A third of those in the army who apply to do the gender training course are men. So far the Swedish Armed Forces has deployed 16 Gender Field Advisors to different operations run mainly by the EU and NATO. The Swedish Armed Forces has a code of conduct which includes a paragraph on 'sexual exploitation and abuse', and all soldiers and officers sign the code of conduct to ensure that the message and intention is understood. The code is strictly followed up and soldiers who breach it, for example by exploiting local women or having sexual relations with them, are sent home.
The Nordic countries (NORDEFCO) gender work has resulted in a study that clearly shows that there is a huge need for building capacity and capability in the Nordic countries defence organizations about how to implement UNSCR 1325 and 1820, and as a result there is now a gender centre at the Swedish International Training Centre, SWEDINT.
After completing gender training and returning to operations, many colleagues have said to me “but why didn’t we do this before?”
The work I do is about changing the way of working and the mindset throughout the whole organization.
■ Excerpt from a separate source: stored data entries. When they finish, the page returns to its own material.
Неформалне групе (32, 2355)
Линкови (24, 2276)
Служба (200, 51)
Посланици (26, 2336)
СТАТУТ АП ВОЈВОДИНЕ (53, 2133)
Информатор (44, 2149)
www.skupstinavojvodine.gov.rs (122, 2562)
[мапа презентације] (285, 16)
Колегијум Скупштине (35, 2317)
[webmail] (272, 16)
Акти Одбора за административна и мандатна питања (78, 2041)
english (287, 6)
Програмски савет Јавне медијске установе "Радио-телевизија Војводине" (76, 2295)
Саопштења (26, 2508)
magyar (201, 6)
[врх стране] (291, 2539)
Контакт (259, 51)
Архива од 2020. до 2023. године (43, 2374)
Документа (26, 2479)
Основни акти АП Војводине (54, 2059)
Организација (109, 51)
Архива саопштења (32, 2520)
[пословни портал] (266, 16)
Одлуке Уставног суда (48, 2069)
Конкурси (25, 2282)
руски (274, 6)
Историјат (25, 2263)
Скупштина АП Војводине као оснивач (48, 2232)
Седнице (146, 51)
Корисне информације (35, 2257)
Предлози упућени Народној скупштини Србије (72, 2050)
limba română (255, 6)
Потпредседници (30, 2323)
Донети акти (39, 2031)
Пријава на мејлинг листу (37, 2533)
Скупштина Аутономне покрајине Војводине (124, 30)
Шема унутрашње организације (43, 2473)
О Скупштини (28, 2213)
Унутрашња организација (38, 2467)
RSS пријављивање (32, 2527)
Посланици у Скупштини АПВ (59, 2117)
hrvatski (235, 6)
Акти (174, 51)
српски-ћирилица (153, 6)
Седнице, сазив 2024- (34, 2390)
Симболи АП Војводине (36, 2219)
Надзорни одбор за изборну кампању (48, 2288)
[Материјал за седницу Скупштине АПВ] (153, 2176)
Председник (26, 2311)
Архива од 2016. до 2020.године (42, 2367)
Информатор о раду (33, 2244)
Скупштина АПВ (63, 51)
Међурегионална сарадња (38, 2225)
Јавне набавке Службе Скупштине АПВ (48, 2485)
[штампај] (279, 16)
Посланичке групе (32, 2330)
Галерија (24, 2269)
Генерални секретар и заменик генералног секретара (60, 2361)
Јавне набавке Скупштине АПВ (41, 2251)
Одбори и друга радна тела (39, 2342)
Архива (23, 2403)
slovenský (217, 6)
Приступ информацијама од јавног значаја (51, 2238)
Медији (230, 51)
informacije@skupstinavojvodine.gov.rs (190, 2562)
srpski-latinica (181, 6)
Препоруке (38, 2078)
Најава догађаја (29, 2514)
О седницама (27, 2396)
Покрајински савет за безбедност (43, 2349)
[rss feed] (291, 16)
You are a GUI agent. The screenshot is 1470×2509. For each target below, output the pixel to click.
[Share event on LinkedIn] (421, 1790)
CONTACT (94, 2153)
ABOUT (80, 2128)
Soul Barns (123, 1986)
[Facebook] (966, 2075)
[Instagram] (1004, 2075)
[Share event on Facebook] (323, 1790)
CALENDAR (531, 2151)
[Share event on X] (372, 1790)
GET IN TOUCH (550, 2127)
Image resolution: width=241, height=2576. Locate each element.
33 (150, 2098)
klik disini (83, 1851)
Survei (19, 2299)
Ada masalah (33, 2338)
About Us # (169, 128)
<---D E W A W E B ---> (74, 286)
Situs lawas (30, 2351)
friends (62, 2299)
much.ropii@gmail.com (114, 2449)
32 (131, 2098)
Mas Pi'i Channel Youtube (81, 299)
This is not done in a week. It tells us that creating change is not only about competence on gender and women’s perspectives; it requires skill in change management too. We learnt that the integration of gender perspectives is made mainly on the organization's own terms, and of the importance of ownership in the organization.
If someone had told me five years ago how much we would have accomplished to date in the Swedish Armed Forces, I would have not believed it. When we started the work gender was not even on the agenda, and we were not invited anywhere. Now it is the total opposite and “everyone” wants to bring gender perspectives to bear in their work.
This tells us that change is possible if the rights instruments are in place. If Swedish Armed Forces has done it; any armed forces can do the same!
The Nobel Women's Initiative conference on ending sexual violence in conflict is a way for us to reach more understanding and knowledge on what is needed in the field, and I am very much looking forward to that learning process. There is definitely a military responsibility to respond to and handle sexual violence. We all have different pieces of the puzzle and only together we can finalise it and have the beautiful picture clear: No more sexual violence.